To be able to fit the data into our data frame, we must convert each array to it's own data frame with each column as a seperate feature.

In [53]:
Sex_C = pd.DataFrame(Sex_C, columns=["col_val:S"])

In [54]:
Sex_C.sample(5)

Unnamed: 0,col_val:S
434,1
215,0
567,0
180,0
617,0


For arrays with more than one column we loop over the fitted classes (columns in the array) and make them their own features (columns).

We also drop the a column from each of the new datasets to avoid co-linearity (this was automatically handled for us in the Sex column since it only had two columns)

In [55]:
Ticket_C = pd.DataFrame(Ticket_C, columns=['col_val:' + x for x in lb2.classes_])
Ticket_C = Ticket_C.iloc[:, 0:-1]

In [56]:
Ticket_C.sample(5)

Unnamed: 0,col_val:110152,col_val:110413,col_val:110465,col_val:110564,col_val:110813,col_val:111240,col_val:111320,col_val:111361,col_val:111369,col_val:111426,...,col_val:STON/O2. 3101283,col_val:STON/O2. 3101290,col_val:SW/PP 751,col_val:W./C. 14258,col_val:W./C. 14263,col_val:W./C. 6607,col_val:W./C. 6608,col_val:W./C. 6609,col_val:W.E.P. 5734,col_val:W/C 14208
225,0,0,0,0,0,0,0,0,0,0,...,0,0,0,0,0,0,0,0,0,0
660,0,0,0,0,0,0,0,0,0,0,...,0,0,0,0,0,0,0,0,0,0
857,0,0,0,0,0,0,0,0,0,0,...,0,0,0,0,0,0,0,0,0,0
59,0,0,0,0,0,0,0,0,0,0,...,0,0,0,0,0,0,0,0,0,0
234,0,0,0,0,0,0,0,0,0,0,...,0,0,0,0,0,0,0,0,0,0


In [57]:
Embarked_C = pd.DataFrame(Embarked_C, columns=['col_val:' + x for x in lb3.classes_])
Embarked_C = Embarked_C.iloc[:, 0:-1]

In [58]:
Embarked_C.sample(5)

Unnamed: 0,col_val:C,col_val:M,col_val:Q
671,0,0,0
593,0,0,1
584,1,0,0
61,0,1,0
746,0,0,0


In [59]:
Titles_C = pd.DataFrame(Titles_C, columns=['col_val:' + x for x in lb4.classes_])
Titles_C = Titles_C.iloc[:, 0:-1]

In [60]:
Titles_C.sample(5)

Unnamed: 0,col_val:Capt,col_val:Col,col_val:Don,col_val:Dr,col_val:Jonkheer,col_val:Lady,col_val:Major,col_val:Master,col_val:Miss,col_val:Mlle,col_val:Mme,col_val:Mr,col_val:Mrs,col_val:Mrs.

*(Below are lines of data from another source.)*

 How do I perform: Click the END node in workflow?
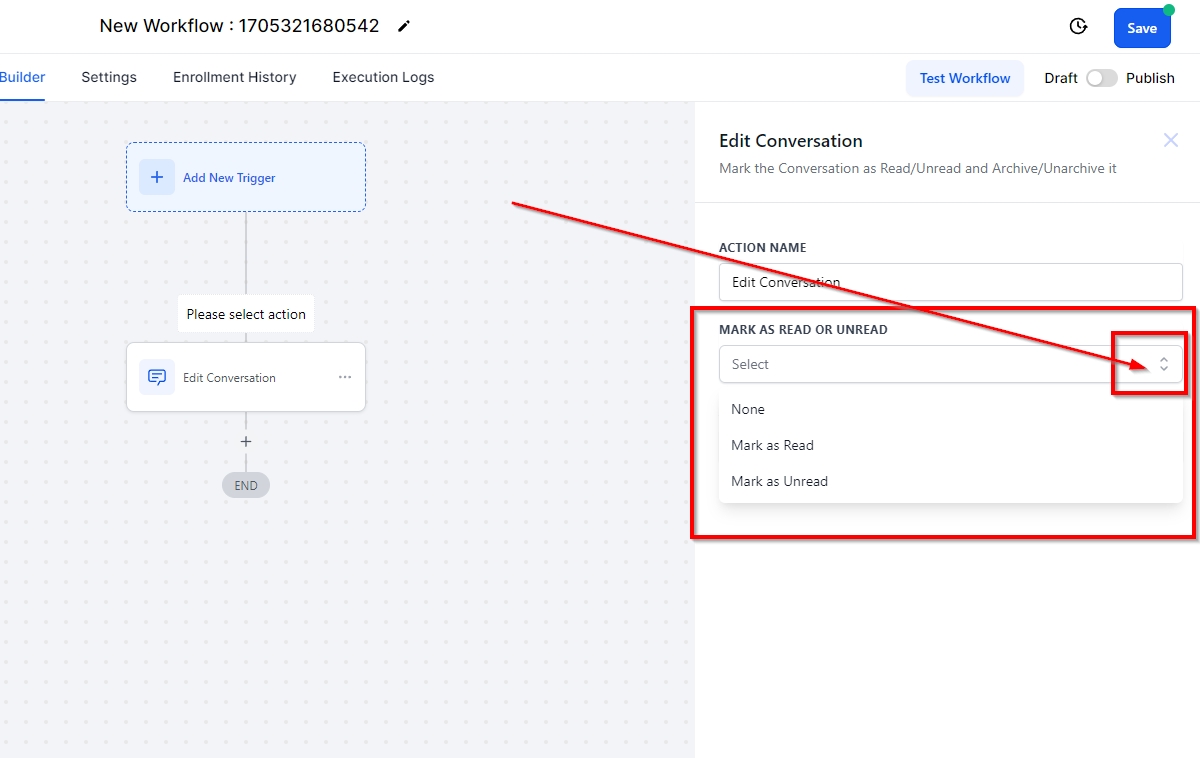(x=246, y=485)
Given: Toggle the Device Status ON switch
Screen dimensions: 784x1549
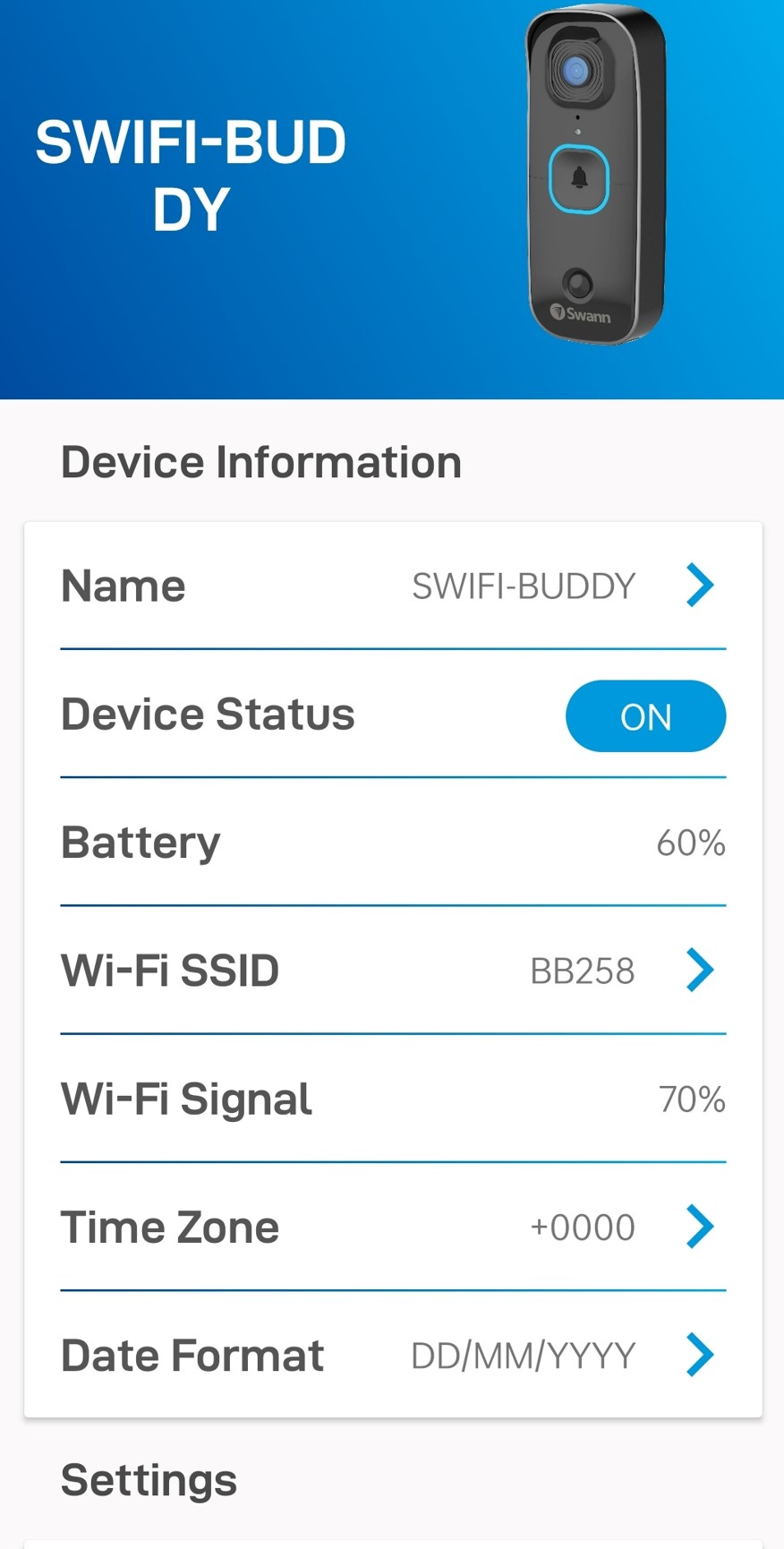Looking at the screenshot, I should [x=645, y=716].
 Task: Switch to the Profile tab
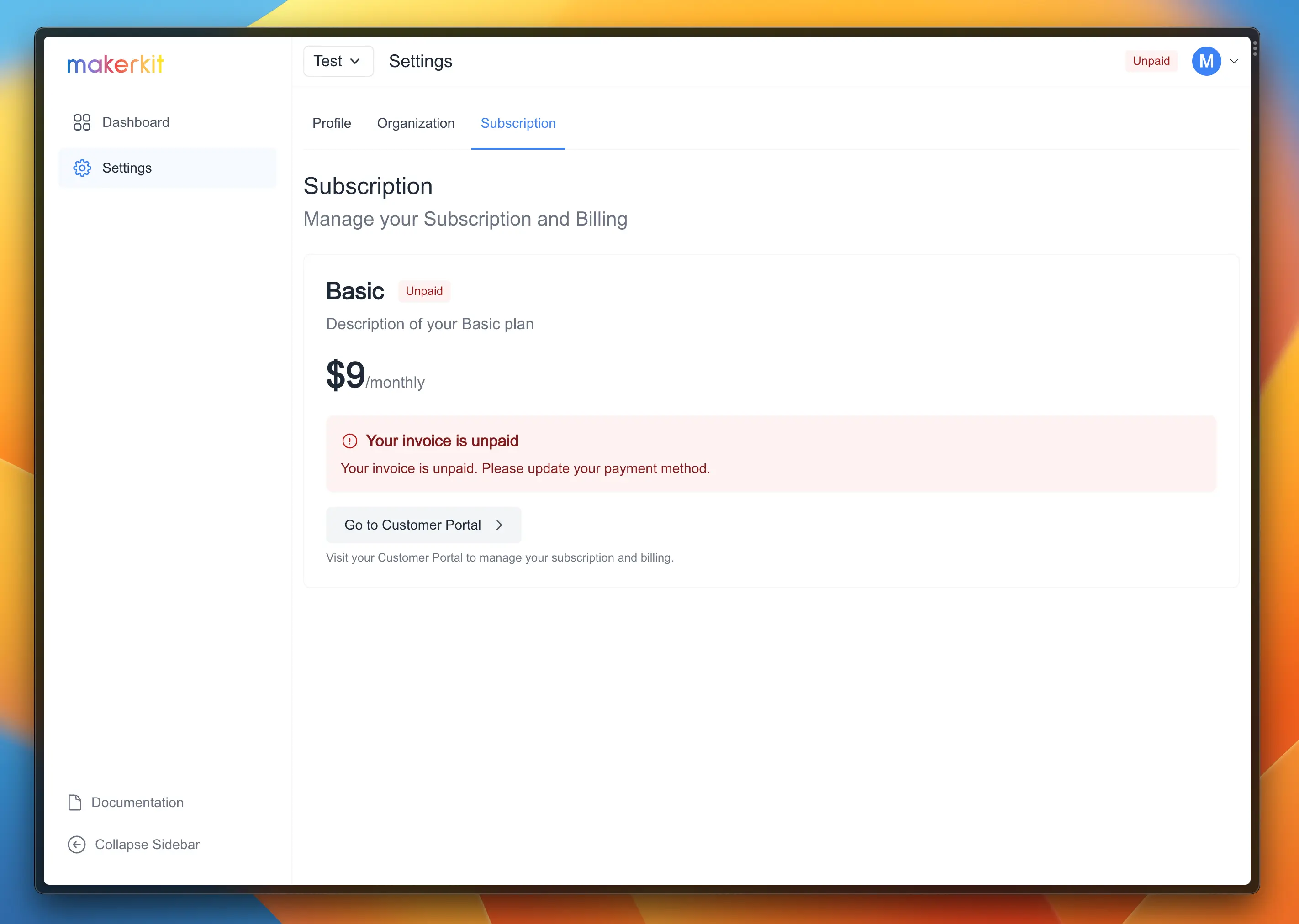point(331,123)
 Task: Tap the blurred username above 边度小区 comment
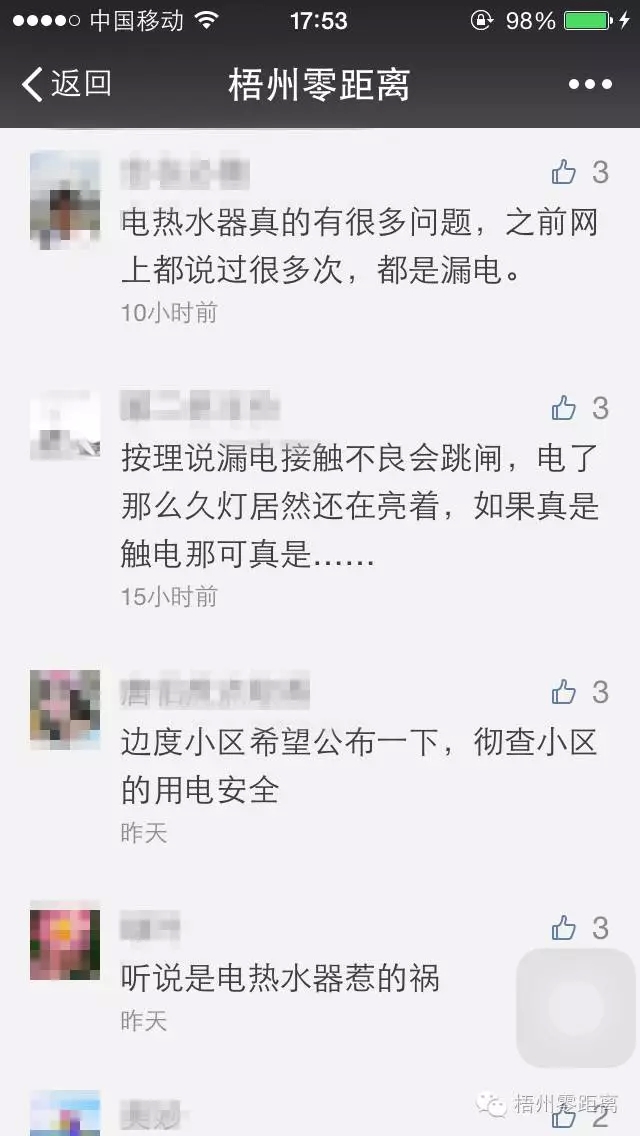(215, 692)
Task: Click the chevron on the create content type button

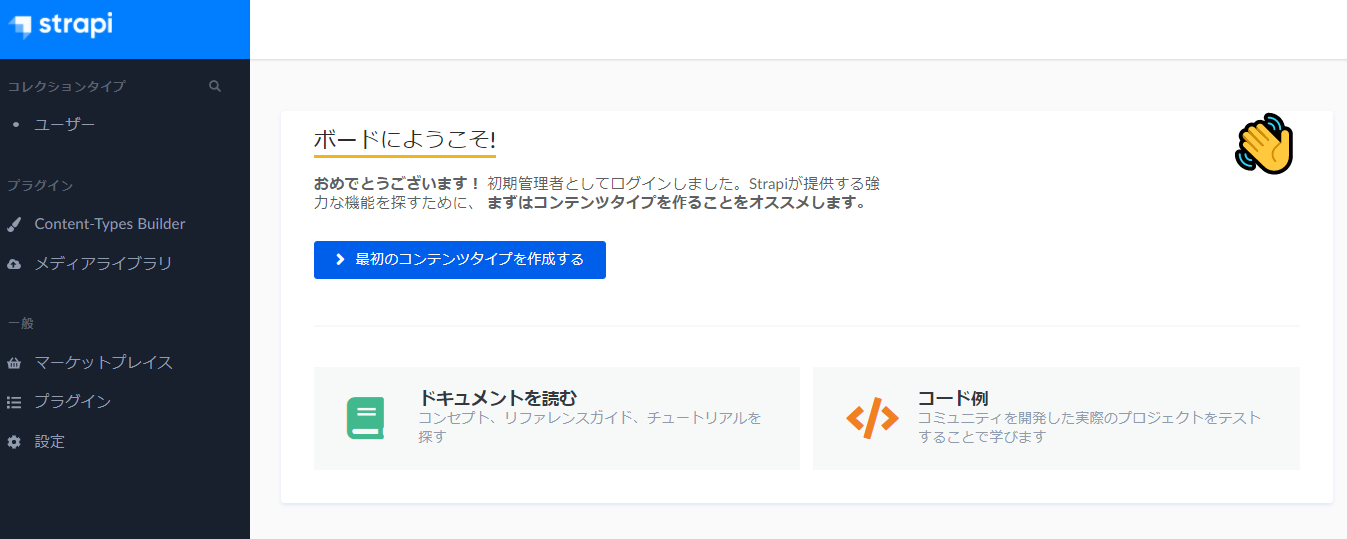Action: point(340,260)
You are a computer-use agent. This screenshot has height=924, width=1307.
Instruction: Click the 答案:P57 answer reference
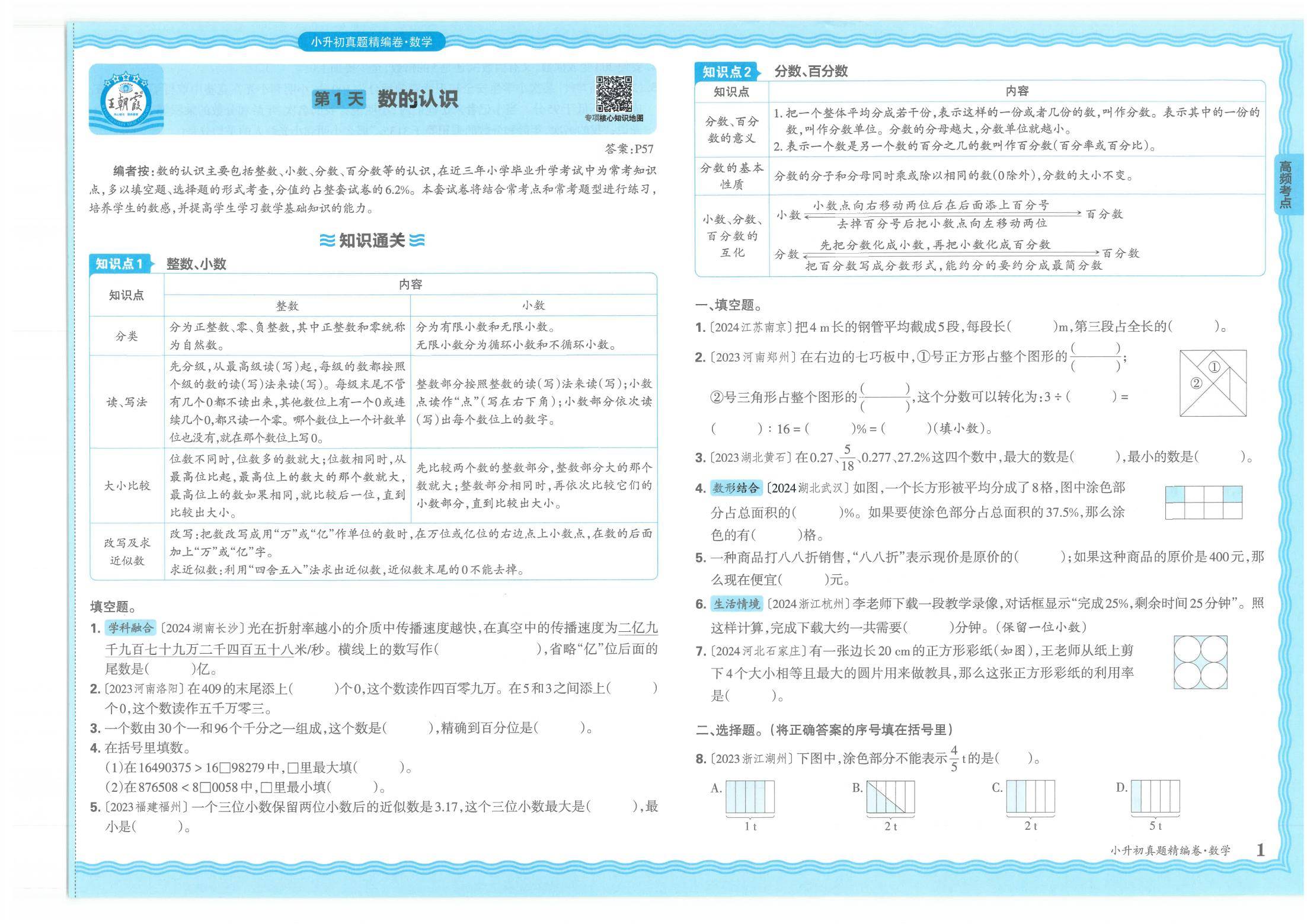click(629, 149)
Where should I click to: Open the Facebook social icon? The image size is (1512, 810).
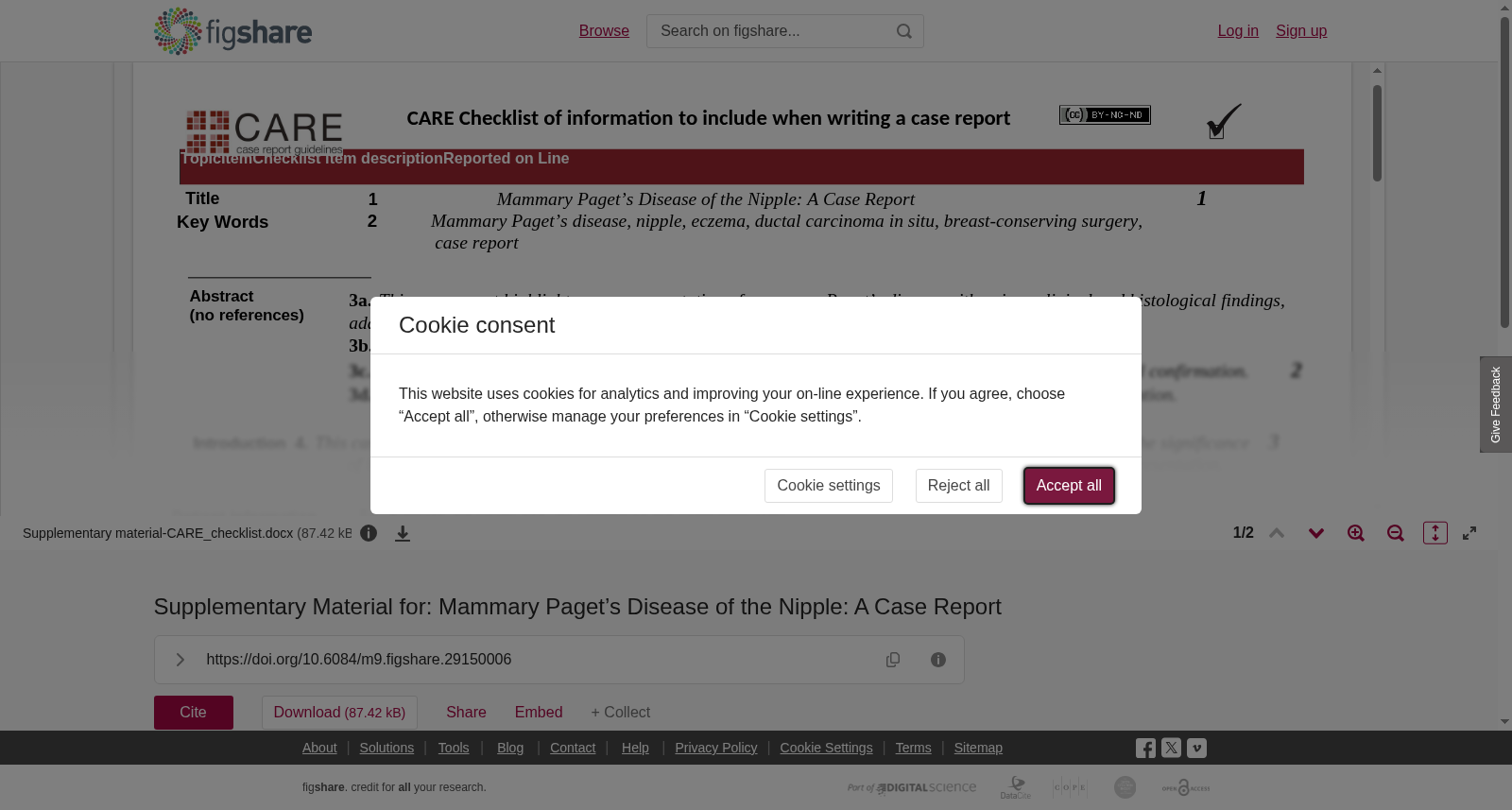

Martin (Elizabeth L,col_val:Ms,col_val:Rev,col_val:Sir
373,0,0,0,0,0,0,0,0,0,0,0,1,0,0,0,0,0
619,0,0,0,0,0,0,0,0,0,0,0,1,0,0,0,0,0
769,0,0,0,0,0,0,0,0,0,0,0,1,0,0,0,0,0
440,0,0,0,0,0,0,0,0,0,0,0,0,1,0,0,0,0
550,0,0,0,0,0,0,0,0,0,0,0,1,0,0,0,0,0


Next, we concat all the new DataFrames together into Df_New and add the columns from the original DF to it.

In [61]:
df_new = pd.concat([Sex_C, Ticket_C, Embarked_C, Titles_C], axis = 1)

In [62]:
df_new.sample(5)

Unnamed: 0,col_val:S,col_val:110152,col_val:110413,col_val:110465,col_val:110564,col_val:110813,col_val:111240,col_val:111320,col_val:111361,col_val:111369,...,col_val:Master,col_val:Miss,col_val:Mlle,col_val:Mme,col_val:Mr,col_val:Mrs,col_val:Mrs. Martin (Elizabeth L,col_val:Ms,col_val:Rev,col_val:Sir
861,1,0,0,0,0,0,0,0,0,0,...,0,0,0,0,1,0,0,0,0,0
586,1,0,0,0,0,0,0,0,0,0,...,0,0,0,0,1,0,0,0,0,0
674,1,0,0,0,0,0,0,0,0,0,...,0,0,0,0,1,0,0,0,0,0
100,0,0,0,0,0,0,0,0,0,0,...,0,1,0,0,0,0,0,0,0,0
459,1,0,0,0,0,0,0,0,0,0,...,0,0,0,0,1,0,0,0,0,0


In [63]:
df_new['Survived'] = df.Survived
df_new['Pclass'] = df.Pclass
df_new['Age'] = df.Age
df_new['SibSp'] = df.SibSp
df_new['Parch'] = df.Parch
df_new['Fare'] = df.Fare

In [64]:
df_new.sample(5)

Unnamed: 0,col_val:S,col_val:110152,col_val:110413,col_val:110465,col_val:110564,col_val:110813,col_val:111240,col_val:111320,col_val:111361,col_val:111369,...,col_val:Mrs. Martin (Elizabeth L,col_val:Ms,col_val:Rev,col_val:Sir,Survived,Pclass,Age,SibSp,Parch,Fare
245,1,0,0,0,0,0,0,0,0,0,...,0,0,0,0,0,1,44.0,2,0,90.0
832,1,0,0,0,0,0,0,0,0,0,...,0,0,0,0,0,3,29.699118,0,0,7.2292
886,1,0,0,0,0,0,0,0,0,0,...,0,0,1,0,0,2,27.0,0,0,13.0
568,1,0,0,0,0,0,0,0,0,0,...,0,0,0,0,0,3,29.699118,0,0,7.2292
165,1,0,0,0,0,0,0,0,0,0,...,0,0,0,0,1,3,9.0,0,2,20.525


We create our X data by dropping Survived and keeping the other columns.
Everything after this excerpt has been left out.